## Tasks to complete
**a)** Check each statement against the article about the play Butterfly. For each, answer yes or no and quote the words from the article that decide it. (i) Butterfly is the first professional production made during the Cultural Shift programme at ARC Stockton. (ii) The play has a cast of several actors. (iii) Beatrice always wanted a life in the spotlight.
**b)** Carry the article about the play Butterfly forward, starting right after its final sentence.

## Excerpt provided
IT’S not very often that David Bowie and the Bay City Rollers get mentioned in the same breath, but they both feature in the soundtrack of the central character’s life in Butterfly, a brand new show tackling the stigma around mental health conditions.

Butterfly is the first professional production created during the Cultural Shift programme at ARC Stockton. The project aims to challenge commonly held perceptions of disability and disabled people and also to increase opportunities for disabled people to take part in the arts.

Written and directed by Vici Wreford-Sinnott, the one-woman play stars Jacqueline Phillips, who has an accomplished track record in theatre, TV and film work, including appearances in Emmerdale and TV crime dramas George Gently and Vera.

Vici, who has carved a successful career in ground-breaking theatre, said: “Butterfly is a play about the history of stigma, and is never more relevant in today’s climate, with figures rising all the time of those experiencing mental health distress. This new piece tackles the stigma surrounding mental health head on and aims to set the record straight.

“Beatrice is the play’s central character, an unlikely heroine, and all she ever wanted was a quiet life, to stay under the radar and not the microscope. Now, sitting in isolation, waiting for the outcome of a forced mental health assessment, she revisits a personal history she can only just remember, and examines the corner she feels she has been painted into”.

## Supplied data
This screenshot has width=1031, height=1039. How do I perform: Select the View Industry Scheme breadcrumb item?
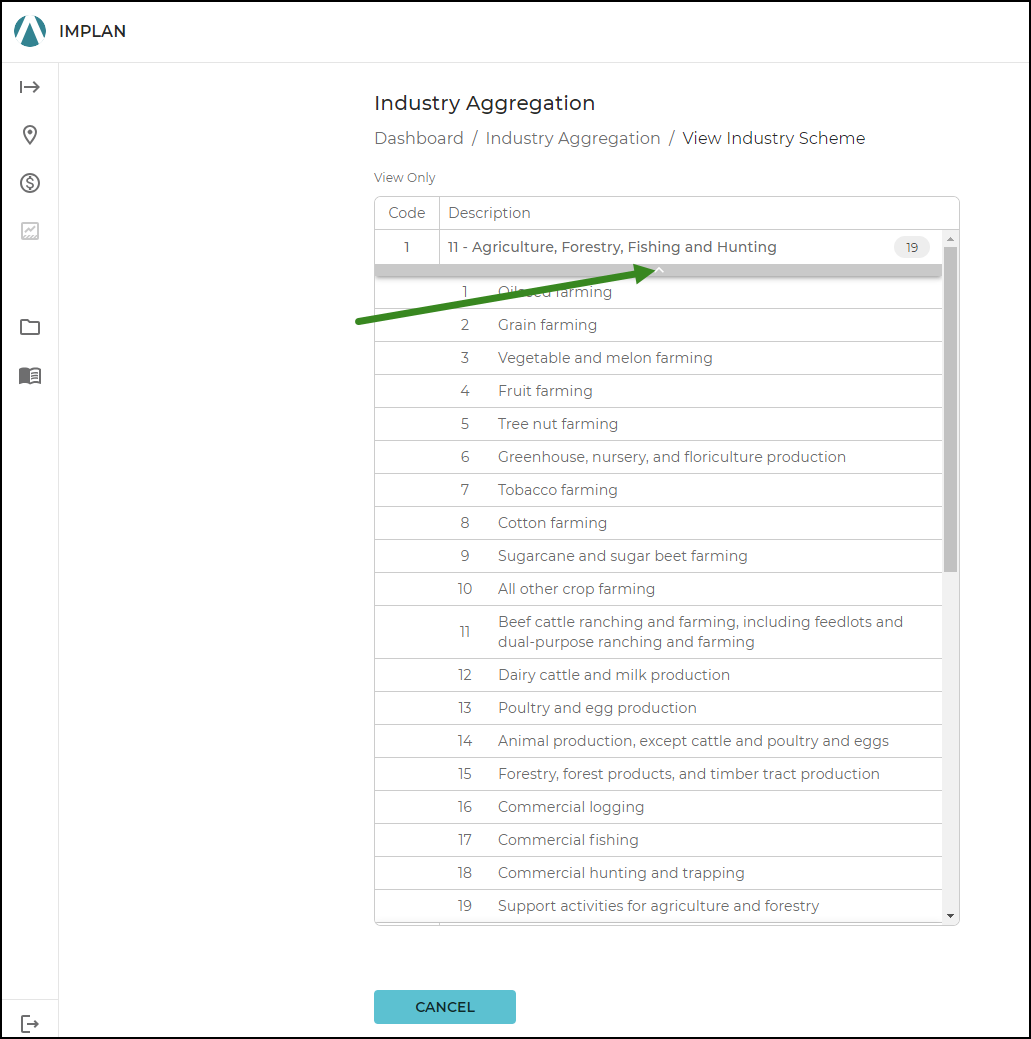pos(773,138)
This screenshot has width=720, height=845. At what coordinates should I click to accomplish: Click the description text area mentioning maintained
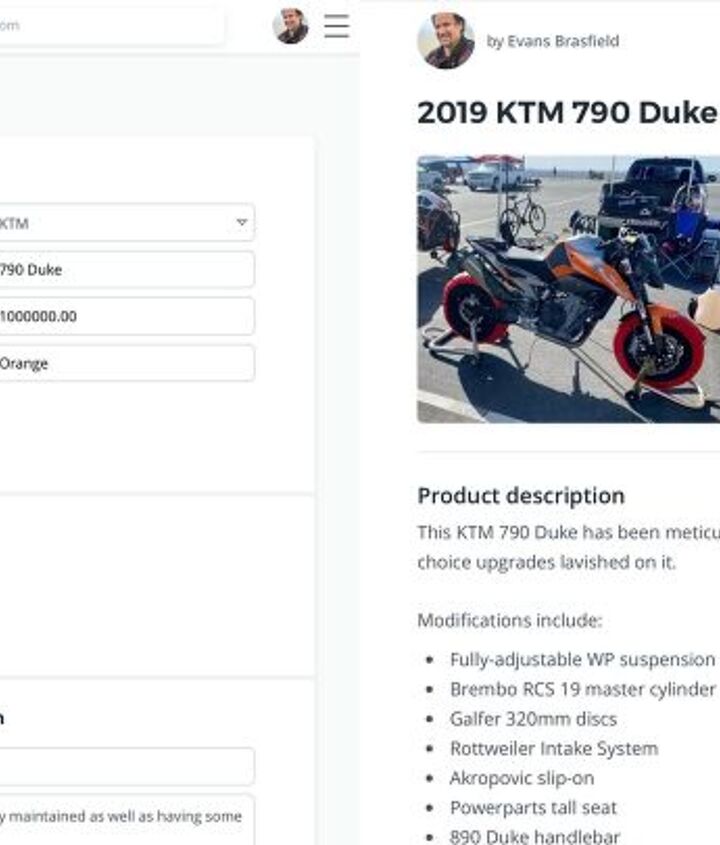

## Results by task
**a)**
(i) Yes: "Butterfly is the first professional production created during the Cultural Shift programme at ARC Stockton."
(ii) No: "the one-woman play stars Jacqueline Phillips"
(iii) No: "all she ever wanted was a quiet life, to stay under the radar and not the microscope"

**b)**
As with her critically acclaimed 2015 ARC production of The Art of Not Getting Lost, Vici’s new play is again partly based on her own experiences. Vici said, “I’m passionate that we create spaces to enable people to tell their own stories. It’s important to speak out both about mental health conditions as there should be no shame, but also about the cuts in services which are severely impacting on peoples’ lives.”

Vici is interested in the power of culture to bring about change, and has always championed disability equality and challenged discrimination and prejudice in her work. Her new play is supported by ARC’s Cultural Shift Programme funded by the Spirit of 2012, which is creating increased and improved opportunities for disabled people to get involved in the arts.

  • Butterfly, Arts Centre Washington on Thursday, March 9, at 7.30pm. Tickets are from £6 and are available from www.artscentrewashington.co.uk or by calling 0191-561 3455.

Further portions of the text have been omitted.